**SELECTED TEXT**:
* * *

It is highlighted that, in reality, \(\theta_i = 10000^{-2i/d}\). Where \(d\) is the head dimension (\(d_k\)), not the entire model dimension (\(d_{\text{model}}\)).

To be extremely precise, in RoPE the index \(i\) of \(\theta\) refers to the pair of dimensions. If \(d\) is the head dimension, \(i\) ranges from \(0\) to \(d/2 - 1\).

Furthermore, it is worth remembering that the value 10000 is the originally introduced standard base. In more recent implementations to extend the context window (such as in Llama 3 or Long-Context models), this base is often modified (e.g., 500,000).

2.3 Feed-Forward Networks (FFN)

After the attention block, the information passes through a dense network (MLP) that works "position-wise" (independently on each token). Thus, Attention serves to "mix" information between different words, while the FFN serves to process and "reason" about the collected information.

* * *

Stored data entries:
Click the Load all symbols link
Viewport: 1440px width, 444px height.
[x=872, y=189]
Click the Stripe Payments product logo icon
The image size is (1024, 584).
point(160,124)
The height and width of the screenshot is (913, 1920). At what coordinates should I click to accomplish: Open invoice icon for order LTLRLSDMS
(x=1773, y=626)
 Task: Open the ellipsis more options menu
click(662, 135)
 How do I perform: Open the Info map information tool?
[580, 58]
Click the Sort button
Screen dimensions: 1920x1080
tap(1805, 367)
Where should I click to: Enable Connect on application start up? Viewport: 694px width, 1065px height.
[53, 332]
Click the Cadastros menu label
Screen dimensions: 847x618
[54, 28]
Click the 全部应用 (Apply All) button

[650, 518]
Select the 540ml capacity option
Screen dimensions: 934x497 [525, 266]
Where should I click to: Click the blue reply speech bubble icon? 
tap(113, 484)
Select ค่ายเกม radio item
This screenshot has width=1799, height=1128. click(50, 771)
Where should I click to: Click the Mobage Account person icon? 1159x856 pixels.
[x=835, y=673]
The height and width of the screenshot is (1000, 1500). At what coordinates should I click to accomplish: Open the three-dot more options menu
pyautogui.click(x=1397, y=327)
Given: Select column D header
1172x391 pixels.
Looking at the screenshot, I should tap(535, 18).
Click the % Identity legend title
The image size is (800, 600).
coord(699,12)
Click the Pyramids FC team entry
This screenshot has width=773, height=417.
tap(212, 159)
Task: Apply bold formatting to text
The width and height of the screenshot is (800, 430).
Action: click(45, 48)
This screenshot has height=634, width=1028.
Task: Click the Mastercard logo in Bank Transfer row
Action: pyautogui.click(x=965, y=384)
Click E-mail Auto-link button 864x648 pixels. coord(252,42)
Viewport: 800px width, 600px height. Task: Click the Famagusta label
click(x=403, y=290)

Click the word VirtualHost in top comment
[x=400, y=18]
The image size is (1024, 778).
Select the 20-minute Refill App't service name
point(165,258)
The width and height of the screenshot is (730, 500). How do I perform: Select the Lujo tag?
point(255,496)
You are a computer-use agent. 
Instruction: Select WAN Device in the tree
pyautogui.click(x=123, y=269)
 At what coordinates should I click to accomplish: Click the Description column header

* * *

**WHAT THE EXERCISE ASKS**: Carry on the text about RoPE and feed-forward networks, picking up right after its last sentence.

**RESPONSE TO THIS EXERCISE**:
3. Practical application: implementation of Attention

To understand the \(O(N^2)\) quadratic computational complexity, a from-scratch implementation of the attention mechanism is proposed below.

Low-level implementation of scaled dot-product attention

import numpy as np
from scipy.special import softmax

###################

def scaled_dot_product_attention(query, key, value, mask=None):
    """
    Args:
        query: (batch_size, num_heads, seq_len_q, depth)
        key:   (batch_size, num_heads, seq_len_k, depth)
        value: (batch_size, num_heads, seq_len_k, depth_v)
        mask:  optional mask (look-ahead)
    """
    d_k = query.shape[-1] 

###################

    # Step 1 - Matmul: (Batch, Heads, Seq_Q, Seq_K)
    # transpose K to align dimensions for the dot product
    scores = np.matmul(query, key.transpose(0, 1, 3, 2))

    # Step 2 - Scaling
    scores = scores / np.sqrt(d_k)

    # Step 3 - Masking 
    # for autoregressive decoders
    if mask is not None:
        scores += (mask * -1e9)
        # technical note: this score setting assumes the mask is 1 where we
        # want to obscure and 0 where we want to keep. Usually libraries
        # (like PyTorch) use inverted boolean masks.
    
    # Step 4 - Softmax
    attention_weights = softmax(scores, axis=-1)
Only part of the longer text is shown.